New research has thrown light on the important role of orangutans as seed dispersers or “gardeners of the forest” in the jungles of Borneo.
Researchers from Borneo Nature Foundation (BNF), University of New South Wales and Kings Park Science in Western Australia, investigated orangutan seed dispersal through studying both wild orangutans in the Sabangau Forest in Borneo and captive orangutans at Taronga Zoo and Perth Zoo in Australia.
“We found seeds in 73% of orangutan faeces, with 828 seeds found in one poo! Seeds varied in size from a few millimetres to two and a half centimetres” explains Dr Esther Tarzisz, lead author of both research papers.
“For four out of five species studied, seeds that were either spat out or defecated by orangutans showed either germination success and/or quicker germination, compared with seeds that had not.”
“The seeds are dispersed as orangutans travel through the forest,” said Dr Mark Harrison, co-author and BNF Co-director. “Female orangutans have smaller home ranges than males, who range widely to search for females and compete for dominance with other males.

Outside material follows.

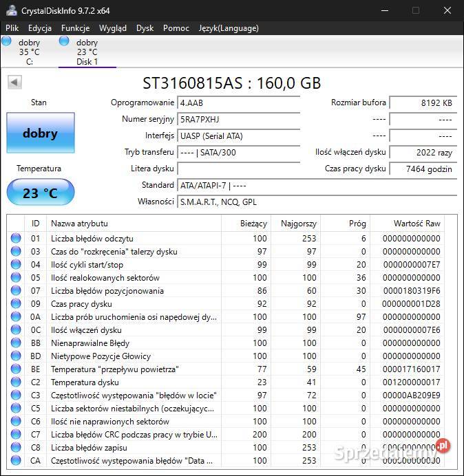The height and width of the screenshot is (476, 464).
Task: Click the 'Wartość Raw' column header
Action: pyautogui.click(x=416, y=224)
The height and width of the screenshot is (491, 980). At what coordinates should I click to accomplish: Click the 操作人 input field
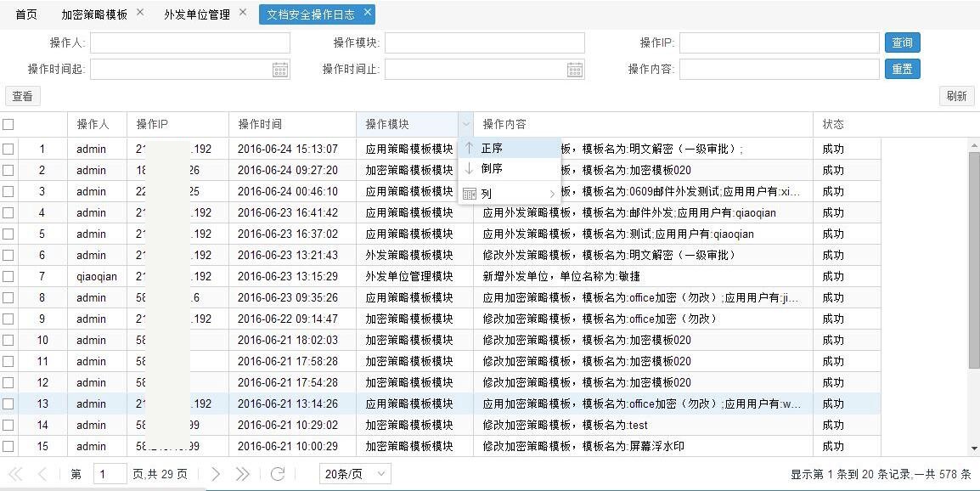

This means that seed dispersal in female orangutans is more concentrated within a core area, whereas males distribute seeds more widely in the forest.”

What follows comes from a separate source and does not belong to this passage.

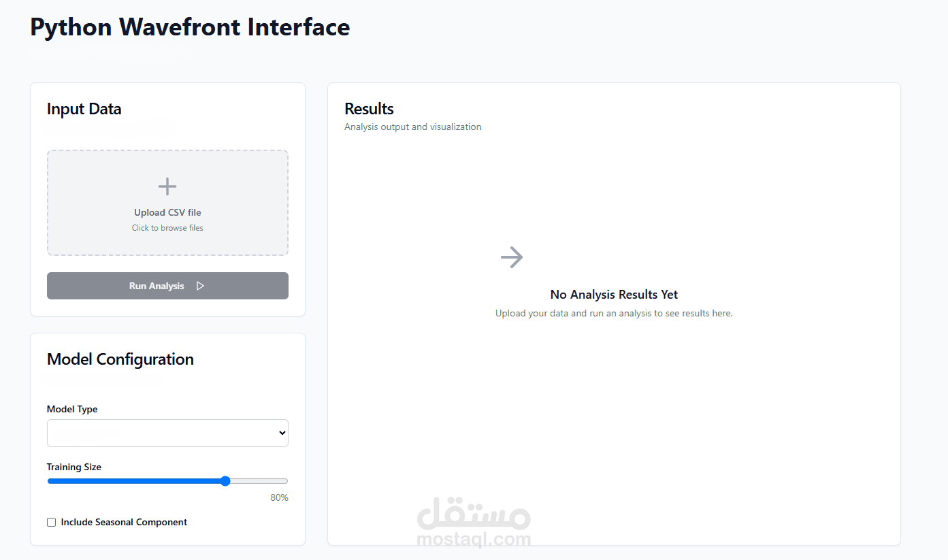
Task: Click the plus icon in upload area
Action: [x=167, y=186]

“A key feature of this work is that we have shown how important it is to link animal physiology, in this case, digestive physiology, with ecosystem processes,” explains Dr Adam Munn at the University of New South Wales Australia, who supervised the research. “Such studies are becoming increasingly important in conservation”.
In addition to confirming the important role of orangutans in seed dispersal and maintaining healthy forest ecosystems, the research also hints at the consequences that might occur if forests are disturbed or orangutans are lost from the ecosystem.
“Any loss of orangutans from forests will influence the seed dispersal process, particularly for those larger seeds that smaller forest animals avoid” explains Dr Harrison. “This could have much wider-reaching impacts on forest diversity than the loss of orangutans alone.”
Dr Harrison added, “Overall, while much more remains to be learned about seed dispersal in orangutans, these results further highlight the need to conserve the Critically Endangered orangutan in – and for – Borneo’s imperilled tropical forests.”